**Dataset entries:**

== Segment start ==

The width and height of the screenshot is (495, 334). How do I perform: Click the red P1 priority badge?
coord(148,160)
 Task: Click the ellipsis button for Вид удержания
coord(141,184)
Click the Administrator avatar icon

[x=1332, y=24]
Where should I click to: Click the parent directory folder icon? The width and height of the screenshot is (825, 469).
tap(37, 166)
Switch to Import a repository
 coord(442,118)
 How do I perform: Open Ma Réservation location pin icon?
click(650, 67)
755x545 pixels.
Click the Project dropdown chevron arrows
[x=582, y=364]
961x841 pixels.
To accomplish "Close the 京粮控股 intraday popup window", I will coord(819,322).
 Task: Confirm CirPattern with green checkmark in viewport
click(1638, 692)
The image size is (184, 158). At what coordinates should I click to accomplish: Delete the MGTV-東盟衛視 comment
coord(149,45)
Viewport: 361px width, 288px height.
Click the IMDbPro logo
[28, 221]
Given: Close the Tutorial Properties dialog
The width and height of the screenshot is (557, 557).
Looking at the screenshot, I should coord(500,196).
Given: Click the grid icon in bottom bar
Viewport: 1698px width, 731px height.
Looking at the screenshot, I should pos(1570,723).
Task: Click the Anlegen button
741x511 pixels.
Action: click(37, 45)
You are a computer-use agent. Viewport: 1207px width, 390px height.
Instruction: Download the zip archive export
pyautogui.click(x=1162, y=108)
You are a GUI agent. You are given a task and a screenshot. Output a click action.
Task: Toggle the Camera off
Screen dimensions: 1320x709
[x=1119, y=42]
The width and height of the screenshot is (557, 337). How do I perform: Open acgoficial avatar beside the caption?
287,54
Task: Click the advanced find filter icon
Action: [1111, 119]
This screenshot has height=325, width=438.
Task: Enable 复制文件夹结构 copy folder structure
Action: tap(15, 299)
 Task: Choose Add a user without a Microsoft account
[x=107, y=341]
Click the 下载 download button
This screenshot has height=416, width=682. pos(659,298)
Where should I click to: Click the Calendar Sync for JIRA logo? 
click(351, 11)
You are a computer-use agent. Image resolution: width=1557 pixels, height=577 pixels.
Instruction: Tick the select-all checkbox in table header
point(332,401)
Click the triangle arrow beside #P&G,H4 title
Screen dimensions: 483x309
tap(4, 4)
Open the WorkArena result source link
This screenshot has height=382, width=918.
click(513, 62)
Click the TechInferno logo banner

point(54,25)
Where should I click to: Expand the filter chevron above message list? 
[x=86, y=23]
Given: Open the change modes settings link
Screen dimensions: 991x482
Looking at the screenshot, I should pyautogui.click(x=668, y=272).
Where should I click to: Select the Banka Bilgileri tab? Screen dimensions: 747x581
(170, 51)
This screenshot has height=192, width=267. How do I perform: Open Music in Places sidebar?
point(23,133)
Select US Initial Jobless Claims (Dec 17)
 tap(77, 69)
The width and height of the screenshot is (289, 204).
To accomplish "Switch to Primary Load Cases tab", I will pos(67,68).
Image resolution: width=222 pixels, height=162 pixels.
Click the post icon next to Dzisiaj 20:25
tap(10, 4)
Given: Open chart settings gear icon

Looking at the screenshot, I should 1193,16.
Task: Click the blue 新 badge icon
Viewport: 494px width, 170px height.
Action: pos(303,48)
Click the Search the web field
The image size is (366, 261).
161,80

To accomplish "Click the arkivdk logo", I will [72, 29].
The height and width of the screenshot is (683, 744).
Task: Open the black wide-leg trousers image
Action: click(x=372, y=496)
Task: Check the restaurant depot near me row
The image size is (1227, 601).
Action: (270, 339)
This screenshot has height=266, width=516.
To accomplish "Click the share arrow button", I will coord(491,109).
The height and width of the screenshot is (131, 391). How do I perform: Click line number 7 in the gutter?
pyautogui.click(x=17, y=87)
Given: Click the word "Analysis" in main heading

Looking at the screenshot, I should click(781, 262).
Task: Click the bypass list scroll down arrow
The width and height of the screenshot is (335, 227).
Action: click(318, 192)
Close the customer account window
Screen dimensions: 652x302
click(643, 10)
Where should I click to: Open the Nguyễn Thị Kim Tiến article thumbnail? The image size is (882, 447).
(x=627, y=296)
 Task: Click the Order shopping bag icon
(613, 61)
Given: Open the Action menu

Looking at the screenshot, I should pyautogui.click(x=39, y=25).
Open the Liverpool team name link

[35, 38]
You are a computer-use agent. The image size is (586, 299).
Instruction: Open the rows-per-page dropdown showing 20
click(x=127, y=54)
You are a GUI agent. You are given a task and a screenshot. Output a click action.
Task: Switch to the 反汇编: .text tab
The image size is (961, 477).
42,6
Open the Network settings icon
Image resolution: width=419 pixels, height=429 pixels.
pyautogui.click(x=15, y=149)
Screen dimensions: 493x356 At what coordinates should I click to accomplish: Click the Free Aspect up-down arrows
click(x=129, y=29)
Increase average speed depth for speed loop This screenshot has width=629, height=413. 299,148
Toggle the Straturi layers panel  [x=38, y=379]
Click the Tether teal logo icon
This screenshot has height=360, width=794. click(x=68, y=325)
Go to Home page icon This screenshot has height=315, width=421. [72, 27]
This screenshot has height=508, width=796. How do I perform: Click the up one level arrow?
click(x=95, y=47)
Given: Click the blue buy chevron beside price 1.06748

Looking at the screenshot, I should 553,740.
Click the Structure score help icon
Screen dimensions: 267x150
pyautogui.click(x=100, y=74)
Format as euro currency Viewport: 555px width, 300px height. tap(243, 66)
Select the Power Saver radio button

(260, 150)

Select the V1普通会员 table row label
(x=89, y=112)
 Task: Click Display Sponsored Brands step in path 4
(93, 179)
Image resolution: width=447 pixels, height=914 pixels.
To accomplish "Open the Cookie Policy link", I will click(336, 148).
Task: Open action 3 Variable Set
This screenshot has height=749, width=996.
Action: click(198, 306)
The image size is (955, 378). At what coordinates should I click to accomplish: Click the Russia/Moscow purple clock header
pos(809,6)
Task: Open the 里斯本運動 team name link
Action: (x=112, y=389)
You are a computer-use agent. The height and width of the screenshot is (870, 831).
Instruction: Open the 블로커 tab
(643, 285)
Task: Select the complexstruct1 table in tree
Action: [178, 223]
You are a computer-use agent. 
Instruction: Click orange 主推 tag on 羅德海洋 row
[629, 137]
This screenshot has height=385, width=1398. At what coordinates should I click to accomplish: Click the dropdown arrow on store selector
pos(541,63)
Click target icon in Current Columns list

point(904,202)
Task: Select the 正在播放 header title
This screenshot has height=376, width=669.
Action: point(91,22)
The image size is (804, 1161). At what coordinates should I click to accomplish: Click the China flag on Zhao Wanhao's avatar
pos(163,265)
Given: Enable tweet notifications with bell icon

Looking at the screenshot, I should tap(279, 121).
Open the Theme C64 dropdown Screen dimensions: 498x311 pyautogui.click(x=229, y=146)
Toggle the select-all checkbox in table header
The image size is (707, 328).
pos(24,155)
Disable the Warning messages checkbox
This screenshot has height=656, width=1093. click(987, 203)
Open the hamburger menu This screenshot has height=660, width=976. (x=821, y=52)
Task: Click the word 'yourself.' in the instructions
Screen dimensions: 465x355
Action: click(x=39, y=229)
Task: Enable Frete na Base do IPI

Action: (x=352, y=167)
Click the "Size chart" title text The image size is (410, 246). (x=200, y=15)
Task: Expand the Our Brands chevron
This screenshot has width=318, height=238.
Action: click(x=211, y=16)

== Segment end ==

**Work request:** Retype the records in their entirety, matching each one exactly.

**Output of the task:**
The width and height of the screenshot is (495, 334). How do I perform: Click the red P1 priority badge?
coord(148,160)
 Task: Click the ellipsis button for Вид удержания
coord(141,184)
Click the Administrator avatar icon

[x=1332, y=24]
Where should I click to: Click the parent directory folder icon? The width and height of the screenshot is (825, 469).
tap(37, 166)
Switch to Import a repository
 coord(442,118)
 How do I perform: Open Ma Réservation location pin icon?
click(650, 67)
755x545 pixels.
Click the Project dropdown chevron arrows
[x=582, y=364]
961x841 pixels.
To accomplish "Close the 京粮控股 intraday popup window", I will coord(819,322).
 Task: Confirm CirPattern with green checkmark in viewport
click(1638, 692)
The image size is (184, 158). At what coordinates should I click to accomplish: Delete the MGTV-東盟衛視 comment
coord(149,45)
Viewport: 361px width, 288px height.
Click the IMDbPro logo
[28, 221]
Given: Close the Tutorial Properties dialog
The width and height of the screenshot is (557, 557).
Looking at the screenshot, I should coord(500,196).
Given: Click the grid icon in bottom bar
Viewport: 1698px width, 731px height.
Looking at the screenshot, I should pos(1570,723).
Task: Click the Anlegen button
741x511 pixels.
Action: click(37, 45)
You are a computer-use agent. Viewport: 1207px width, 390px height.
Instruction: Download the zip archive export
pyautogui.click(x=1162, y=108)
You are a GUI agent. You are given a task and a screenshot. Output a click action.
Task: Toggle the Camera off
Screen dimensions: 1320x709
[x=1119, y=42]
The width and height of the screenshot is (557, 337). How do I perform: Open acgoficial avatar beside the caption?
287,54
Task: Click the advanced find filter icon
Action: [1111, 119]
This screenshot has height=325, width=438.
Task: Enable 复制文件夹结构 copy folder structure
Action: tap(15, 299)
 Task: Choose Add a user without a Microsoft account
[x=107, y=341]
Click the 下载 download button
This screenshot has height=416, width=682. pos(659,298)
Where should I click to: Click the Calendar Sync for JIRA logo? 
click(351, 11)
You are a computer-use agent. Image resolution: width=1557 pixels, height=577 pixels.
Instruction: Tick the select-all checkbox in table header
point(332,401)
Click the triangle arrow beside #P&G,H4 title
Screen dimensions: 483x309
tap(4, 4)
Open the WorkArena result source link
This screenshot has height=382, width=918.
click(513, 62)
Click the TechInferno logo banner

point(54,25)
Where should I click to: Expand the filter chevron above message list? 
[x=86, y=23]
Given: Open the change modes settings link
Screen dimensions: 991x482
Looking at the screenshot, I should pyautogui.click(x=668, y=272).
Where should I click to: Select the Banka Bilgileri tab? Screen dimensions: 747x581
(170, 51)
This screenshot has height=192, width=267. How do I perform: Open Music in Places sidebar?
point(23,133)
Select US Initial Jobless Claims (Dec 17)
 tap(77, 69)
The width and height of the screenshot is (289, 204).
To accomplish "Switch to Primary Load Cases tab", I will pos(67,68).
Image resolution: width=222 pixels, height=162 pixels.
Click the post icon next to Dzisiaj 20:25
tap(10, 4)
Given: Open chart settings gear icon

Looking at the screenshot, I should 1193,16.
Task: Click the blue 新 badge icon
Viewport: 494px width, 170px height.
Action: pos(303,48)
Click the Search the web field
The image size is (366, 261).
161,80

To accomplish "Click the arkivdk logo", I will [72, 29].
The height and width of the screenshot is (683, 744).
Task: Open the black wide-leg trousers image
Action: click(x=372, y=496)
Task: Check the restaurant depot near me row
The image size is (1227, 601).
Action: (270, 339)
This screenshot has height=266, width=516.
To accomplish "Click the share arrow button", I will coord(491,109).
The height and width of the screenshot is (131, 391). How do I perform: Click line number 7 in the gutter?
pyautogui.click(x=17, y=87)
Given: Click the word "Analysis" in main heading

Looking at the screenshot, I should click(781, 262).
Task: Click the bypass list scroll down arrow
The width and height of the screenshot is (335, 227).
Action: click(318, 192)
Close the customer account window
Screen dimensions: 652x302
click(643, 10)
Where should I click to: Open the Nguyễn Thị Kim Tiến article thumbnail? The image size is (882, 447).
(x=627, y=296)
 Task: Click the Order shopping bag icon
(613, 61)
Given: Open the Action menu

Looking at the screenshot, I should pyautogui.click(x=39, y=25).
Open the Liverpool team name link

[35, 38]
You are a computer-use agent. The image size is (586, 299).
Instruction: Open the rows-per-page dropdown showing 20
click(x=127, y=54)
You are a GUI agent. You are given a task and a screenshot. Output a click action.
Task: Switch to the 反汇编: .text tab
The image size is (961, 477).
42,6
Open the Network settings icon
Image resolution: width=419 pixels, height=429 pixels.
pyautogui.click(x=15, y=149)
Screen dimensions: 493x356 At what coordinates should I click to accomplish: Click the Free Aspect up-down arrows
click(x=129, y=29)
Increase average speed depth for speed loop This screenshot has width=629, height=413. 299,148
Toggle the Straturi layers panel  [x=38, y=379]
Click the Tether teal logo icon
This screenshot has height=360, width=794. click(x=68, y=325)
Go to Home page icon This screenshot has height=315, width=421. [72, 27]
This screenshot has height=508, width=796. How do I perform: Click the up one level arrow?
click(x=95, y=47)
Given: Click the blue buy chevron beside price 1.06748

Looking at the screenshot, I should 553,740.
Click the Structure score help icon
Screen dimensions: 267x150
pyautogui.click(x=100, y=74)
Format as euro currency Viewport: 555px width, 300px height. tap(243, 66)
Select the Power Saver radio button

(260, 150)

Select the V1普通会员 table row label
(x=89, y=112)
 Task: Click Display Sponsored Brands step in path 4
(93, 179)
Image resolution: width=447 pixels, height=914 pixels.
To accomplish "Open the Cookie Policy link", I will click(336, 148).
Task: Open action 3 Variable Set
This screenshot has height=749, width=996.
Action: click(198, 306)
The image size is (955, 378). At what coordinates should I click to accomplish: Click the Russia/Moscow purple clock header
pos(809,6)
Task: Open the 里斯本運動 team name link
Action: (x=112, y=389)
You are a computer-use agent. The height and width of the screenshot is (870, 831).
Instruction: Open the 블로커 tab
(643, 285)
Task: Select the complexstruct1 table in tree
Action: [178, 223]
You are a computer-use agent. 
Instruction: Click orange 主推 tag on 羅德海洋 row
[629, 137]
This screenshot has height=385, width=1398. At what coordinates should I click to accomplish: Click the dropdown arrow on store selector
pos(541,63)
Click target icon in Current Columns list

point(904,202)
Task: Select the 正在播放 header title
This screenshot has height=376, width=669.
Action: point(91,22)
The image size is (804, 1161). At what coordinates should I click to accomplish: Click the China flag on Zhao Wanhao's avatar
pos(163,265)
Given: Enable tweet notifications with bell icon

Looking at the screenshot, I should tap(279, 121).
Open the Theme C64 dropdown Screen dimensions: 498x311 pyautogui.click(x=229, y=146)
Toggle the select-all checkbox in table header
The image size is (707, 328).
pos(24,155)
Disable the Warning messages checkbox
This screenshot has height=656, width=1093. click(987, 203)
Open the hamburger menu This screenshot has height=660, width=976. (x=821, y=52)
Task: Click the word 'yourself.' in the instructions
Screen dimensions: 465x355
Action: click(x=39, y=229)
Task: Enable Frete na Base do IPI

Action: (x=352, y=167)
Click the "Size chart" title text The image size is (410, 246). (x=200, y=15)
Task: Expand the Our Brands chevron
This screenshot has width=318, height=238.
Action: click(x=211, y=16)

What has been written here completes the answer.